━━━ Extract provided

The Great Depression lasted roughly from late 1929 until early 1941. The U.S. unemployment rate was over 10% for most of that time, and peaked at 25% in 1933. Even when the economy grew, in 1933-37 and 1938-40, it grew much too slowly to bring the unemployment rate below 10%. (Thus the second definition of recession seems preferable to the first, since the first would imply that there was no Great Depression in 1933-37 because real GDP was rising then, however slowly.)

***

PRINCIPLES OF MACROECONOMICS
WEEK 6, LECTURE 16
Fri., March 3, 2000

0. IMPEDIMENTA

* PICK UP PROBLEM SET 4 (you should do it by next Friday, not Wednesday)
* Today: Unemployment
* QUIZ

UNEMPLOYMENT

Unemployment refers to the condition of being unable to find a job. "Unemployed" is not quite the same thing as "jobless," because the official definition of unemployment includes only those jobless persons who are looking for work.

A flurry of definitions:

* UNEMPLOYED: a person 16+ years old who is not working, is available for work, and has made specific efforts to find work over the past four weeks.
-- By contrast, someone who isn't working and isn't looking for work is categorized as OUT OF THE LABOR FORCE (exs.: stereotype of welfare recipients, full-time students, full-time homemakers, retirees).

* LABOR FORCE: the number of people employed plus the number of unemployed;

Labor force = Employed + Unemployed

--     (WORK FORCE = total number of employed.
        People who are working part time, even if they'd prefer to be working full time, are still counted as employed.)

* UNEMPLOYMENT RATE (UR): the ratio of the number of people unemployed to the total number of people in the labor force

UR = Unemployed/(Labor force) = Unemployed/(Employed + Unemployed)

* LABOR FORCE PARTICIPATION RATE (LFPR): the ratio of the labor force to the total population 16+ years old.

LFPR = (Labor force)/(Adult population) = (Employed + Unemployed)/(Adult population)

-- [We saw an overhead of Case & Fair's Table 8.2, "Employed Unemployed, and the Labor Force" (p. 159).]
---- Note that the labor force is much, much smaller than the total adult population. The total U.S. population altogether, including children, is about 275 million, so only half of the total U.S. population is in the labor force. Of the adult population, about two-thirds is in the labor force (LFPR = 67%).

━━━━━━

- Task requirements:
• A. Rewrite the part of the macroeconomics lecture notes that opens with "The Great Depression" and closes with "Friday, not Wednesday)", putting "Great Slump" in place of "Great Depression".
• B. Pick up the macroeconomics lecture notes on unemployment after their last sentence and carry them on.
The material after this has no connection to the lecture notes on unemployment.

━━━ Source excerpt

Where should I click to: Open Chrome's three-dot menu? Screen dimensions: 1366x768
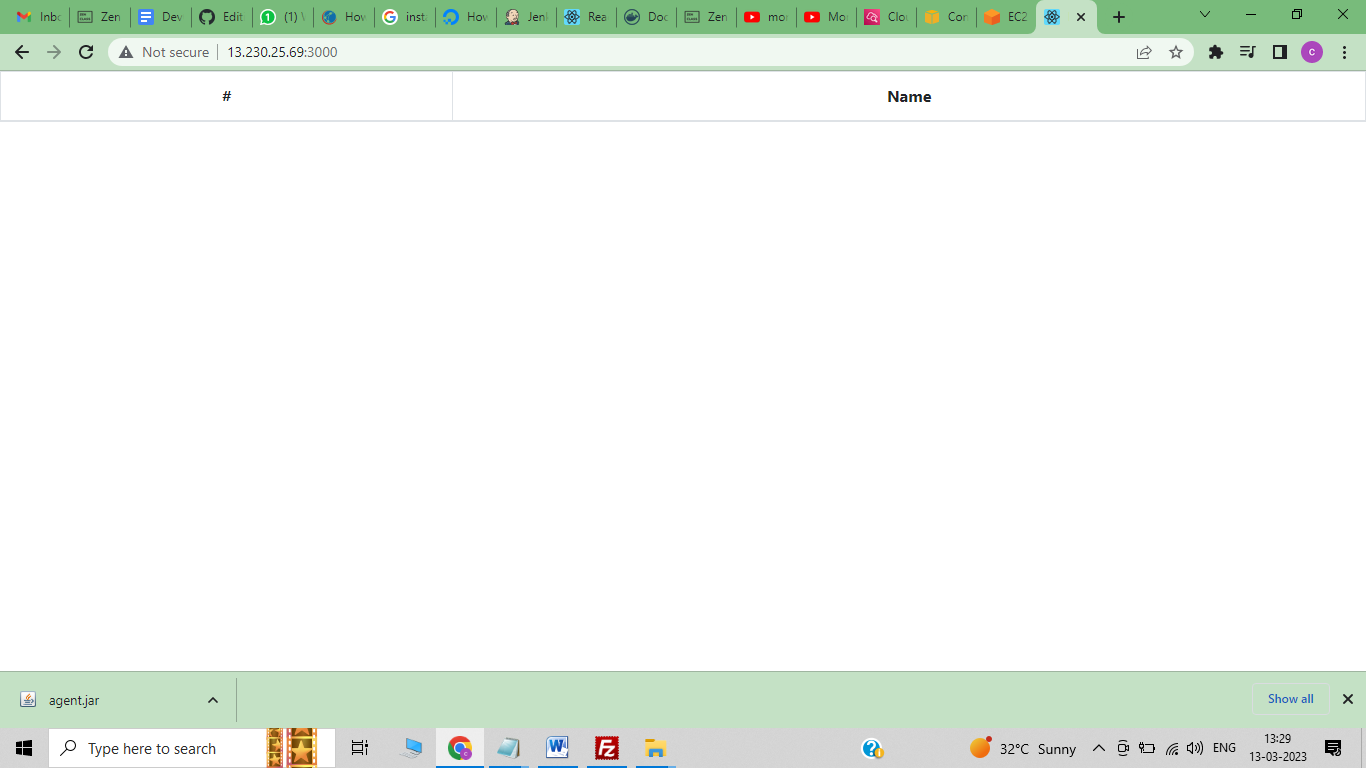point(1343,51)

━━━━━━

- The responses:
• A.
The Great Slump lasted roughly from late 1929 until early 1941. The U.S. unemployment rate was over 10% for most of that time, and peaked at 25% in 1933. Even when the economy grew, in 1933-37 and 1938-40, it grew much too slowly to bring the unemployment rate below 10%. (Thus the second definition of recession seems preferable to the first, since the first would imply that there was no Great Slump in 1933-37 because real GDP was rising then, however slowly.)

***

PRINCIPLES OF MACROECONOMICS
WEEK 6, LECTURE 16
Fri., March 3, 2000

0. IMPEDIMENTA

* PICK UP PROBLEM SET 4 (you should do it by next Friday, not Wednesday)

• B.
---- The LFPR has been rising steadily since 1953; the reason why is that the LFPR of married women has risen substantially, and in fact has done so for all of the past century.)
---- In 1997, about 67 million adult Americans were not in the labor force. The rest were either employed (130 million) or unemployed (6.7 million). The number of unemployed is probably closer to 6 million today.

Unemployment is anything but an equal-opportunity affliction. The rapper Paris once said that when the American economy catches a cold, black America gets double pneumonia. He was referring to the unusually high rates of unemployment among blacks, which skyrocket even further during recessions. Other groups with higher-than-average rates of unemployment are teenagers, blue-collar workers, and people with a high school education or less. These patterns hold both in "good" times (e.g., the current expansion) and "bad" times (recession years like 1982).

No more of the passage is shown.